## REQUIRED ACTION A
In the records, duplicate the lines between the line holding "Describe the element at coordinates (418, 416)" and the line holding "The width and", inclusive, with no changes.

## PAGE TEXT
╭──
All of lore.kernel.org
 help / color / mirror / Atom feed
From: Pablo Neira Ayuso <pablo@netfilter.org>
To: Martin Willi <martin@strongswan.org>
Cc: David Ahern <dsahern@kernel.org>,
	Shrijeet Mukherjee <shrijeet@gmail.com>,
	Jakub Kicinski <kuba@kernel.org>,
	"David S. Miller" <davem@davemloft.net>,
	netdev@vger.kernel.org, netfilter-devel@vger.kernel.org
Subject: Re: [PATCH net] vrf: Fix fast path output packet handling with async Netfilter rules
Date: Tue, 10 Nov 2020 14:35:06 +0100	[thread overview]
Message-ID: <20201110133506.GA1777@salvia> (raw)
In-Reply-To: <20201106073030.3974927-1-martin@strongswan.org>

Hi Martin,

Just a few nitpicks, see below.
╰──
## REQUIRED ACTION B
Set down the portion of the mailing list message between "All of lore.kernel.org" and "Message-ID: <20201110133506.GA1777@salvia> (raw)", inclusive, keeping every character as it stands.

## RECORDS FOR THIS TASK
╭──
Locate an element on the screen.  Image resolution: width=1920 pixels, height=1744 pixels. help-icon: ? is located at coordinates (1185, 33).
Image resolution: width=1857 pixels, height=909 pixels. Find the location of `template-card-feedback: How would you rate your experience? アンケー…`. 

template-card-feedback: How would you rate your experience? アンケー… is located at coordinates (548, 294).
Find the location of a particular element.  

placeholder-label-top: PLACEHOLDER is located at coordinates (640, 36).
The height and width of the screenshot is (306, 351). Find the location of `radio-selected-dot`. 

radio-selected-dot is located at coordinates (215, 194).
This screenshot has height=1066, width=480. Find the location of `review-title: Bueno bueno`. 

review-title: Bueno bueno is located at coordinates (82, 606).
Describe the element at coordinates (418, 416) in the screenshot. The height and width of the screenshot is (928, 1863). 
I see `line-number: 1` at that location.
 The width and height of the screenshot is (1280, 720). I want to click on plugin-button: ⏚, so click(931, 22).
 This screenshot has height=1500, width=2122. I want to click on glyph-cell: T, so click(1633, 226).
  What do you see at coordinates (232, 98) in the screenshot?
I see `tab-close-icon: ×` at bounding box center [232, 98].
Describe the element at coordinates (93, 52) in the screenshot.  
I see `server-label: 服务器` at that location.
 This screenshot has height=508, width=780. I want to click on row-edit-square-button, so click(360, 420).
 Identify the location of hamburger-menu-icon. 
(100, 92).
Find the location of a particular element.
╰──
## EXPECTED OUTPUT A
Describe the element at coordinates (418, 416) in the screenshot. The height and width of the screenshot is (928, 1863). 
I see `line-number: 1` at that location.
 The width and height of the screenshot is (1280, 720). I want to click on plugin-button: ⏚, so click(931, 22).

## EXPECTED OUTPUT B
All of lore.kernel.org
 help / color / mirror / Atom feed
From: Pablo Neira Ayuso <pablo@netfilter.org>
To: Martin Willi <martin@strongswan.org>
Cc: David Ahern <dsahern@kernel.org>,
	Shrijeet Mukherjee <shrijeet@gmail.com>,
	Jakub Kicinski <kuba@kernel.org>,
	"David S. Miller" <davem@davemloft.net>,
	netdev@vger.kernel.org, netfilter-devel@vger.kernel.org
Subject: Re: [PATCH net] vrf: Fix fast path output packet handling with async Netfilter rules
Date: Tue, 10 Nov 2020 14:35:06 +0100	[thread overview]
Message-ID: <20201110133506.GA1777@salvia> (raw)